K : Je voulais savoir si Raoul Vaneigem6 ne vous avait pas trop fait chier pour les droits de la chanson La vie s’écoule ?
B : Non, mais on s’est posé la question avant ! (Rires) Non, on ne s’est pas posé la question pour lui, mais on s’est posé la question pour d’autres, lui on s’est dit : « C’est pas possible !»
K : Et comment est venu le fait que vous repreniez cette chanson ? Même si ça paraît logique.
B : Comment ce morceau est arrivé jusqu’à nous ? Comme tu dis c’est logique. Comment ça nous est venu… C’est Radio Air Libre, une radio libre bruxelloise, qui passait ce morceau et d’autres en boucle. En fait sur 71-86-21-26, c’est des morceaux qui passaient sur cette radio, qu’on a entendus et enregistrés pour les partager. Ceci dit La vie s’écoule n’était pas dessus, donc c’est une suite.
K : Oui c’est sur l’album le plus récent, La vie s’écoule en 2011 [71-86-21-36 date de 1996]. Il a eu un traitement spécial celui-là, avec un joli clip aussi ! Il a été bichonné !
B : Oui il a eu un traitement spécial, il a fallu plus de temps. Alors que 71-86-21-36 a été fait de manière extrêmement brouillonne, c’est le disque qu’on a enregistré le plus vite et le plus mal, mais on en est très contents.
M : C’est fou, c’est celui qui a le plus de succès !
B : C’est impressionnant ! On a perdu le disque dur en cours de route donc on a dû récupérer les mixs ratés du début qu’on a mis quand même dans le final. On s’était dit on sort un disque… T’as écrit ça ? Non mais c’est vrai, mais il fallait pas le faire autrement. Il y avait une urgence, il fallait le faire comme ça et puis merde ! C’était notre spontanéité du moment. On l’a pas bien fait, mais on l’a fait !
M : Avant de terminer cette interview j’aurais voulu savoir quels sont vos projets pour le groupe à l’avenir ?
B : Joker ! (rires)
Là-dessus les gens du KJBI nous ont gentiment fait comprendre que ça serait sympa de lever le camp car ils allaient boucler la salle. Ça tombait bien on avait finit. Avec Koma nous avons donc chaleureusement remercié les René Binamé et avons pris nos clics et nos clacs ! Bon courage au KJBI, on espère reparler de vos soirées une prochaine fois ! ■
Par M. et Koma.
1 : La composition du groupe est mouvante suivant la disponibilité de ses membres. Pour ce concert Binam’ était accompagné de Titi et Gredin.

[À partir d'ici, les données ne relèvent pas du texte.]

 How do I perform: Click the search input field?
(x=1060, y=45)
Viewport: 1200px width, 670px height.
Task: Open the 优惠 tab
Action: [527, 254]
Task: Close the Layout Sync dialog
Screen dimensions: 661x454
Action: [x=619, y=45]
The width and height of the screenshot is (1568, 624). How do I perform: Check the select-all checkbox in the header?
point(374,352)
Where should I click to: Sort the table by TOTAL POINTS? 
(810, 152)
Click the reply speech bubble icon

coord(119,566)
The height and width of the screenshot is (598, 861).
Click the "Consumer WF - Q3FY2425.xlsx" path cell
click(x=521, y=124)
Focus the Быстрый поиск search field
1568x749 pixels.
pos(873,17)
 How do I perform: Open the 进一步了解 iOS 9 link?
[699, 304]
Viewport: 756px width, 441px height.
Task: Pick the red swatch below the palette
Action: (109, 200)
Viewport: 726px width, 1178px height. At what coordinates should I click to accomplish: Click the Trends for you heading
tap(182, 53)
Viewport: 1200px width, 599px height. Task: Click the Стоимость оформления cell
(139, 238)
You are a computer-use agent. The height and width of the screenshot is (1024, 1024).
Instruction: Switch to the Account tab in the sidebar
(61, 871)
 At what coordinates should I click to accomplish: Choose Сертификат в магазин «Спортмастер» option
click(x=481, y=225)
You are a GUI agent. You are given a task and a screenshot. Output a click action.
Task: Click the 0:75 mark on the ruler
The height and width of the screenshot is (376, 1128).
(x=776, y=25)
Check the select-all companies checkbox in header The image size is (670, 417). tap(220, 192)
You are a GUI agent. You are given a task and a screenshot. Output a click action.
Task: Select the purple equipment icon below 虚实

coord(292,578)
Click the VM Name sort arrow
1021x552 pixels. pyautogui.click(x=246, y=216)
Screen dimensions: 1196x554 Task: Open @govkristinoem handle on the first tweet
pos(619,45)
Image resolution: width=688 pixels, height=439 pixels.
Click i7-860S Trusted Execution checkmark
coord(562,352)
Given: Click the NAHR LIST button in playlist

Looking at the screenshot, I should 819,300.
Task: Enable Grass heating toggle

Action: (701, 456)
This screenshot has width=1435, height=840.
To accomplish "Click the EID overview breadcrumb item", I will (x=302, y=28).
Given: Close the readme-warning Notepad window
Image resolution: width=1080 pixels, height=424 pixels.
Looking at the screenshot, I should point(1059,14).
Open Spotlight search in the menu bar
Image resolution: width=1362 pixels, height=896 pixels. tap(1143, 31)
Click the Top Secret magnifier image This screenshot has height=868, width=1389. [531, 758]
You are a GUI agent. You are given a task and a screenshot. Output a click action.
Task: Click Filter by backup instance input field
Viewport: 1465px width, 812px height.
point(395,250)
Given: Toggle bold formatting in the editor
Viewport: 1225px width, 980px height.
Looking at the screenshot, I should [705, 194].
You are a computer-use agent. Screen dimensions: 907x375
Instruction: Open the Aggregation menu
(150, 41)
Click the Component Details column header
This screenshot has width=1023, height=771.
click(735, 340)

2 : Niaproun : http://www.niaproun.net/.
3 : Du 8 au 12 août 2012 à Saint-Imier, village suisse, s’est déroulée la Rencontre Internationale de l’Anarchisme. Le rassemblement célébrait également les 140 ans de ce courant politique dont la “naissance” avait eu lieu en 1872 dans ce village.
4 : Un des lieux centraux du rassemblement.
5 : Makhno en exil à Paris sera ouvrier un bref moment chez Renault. Affaibli par les blessures subies lors de ses combats en Ukraine il ne pourra plus travailler et mourra peu de temps après.
6 : philosophe de l’Internationale Situationniste, mouvement politique révolutionnaire ayant existé entre 1957 et 1972.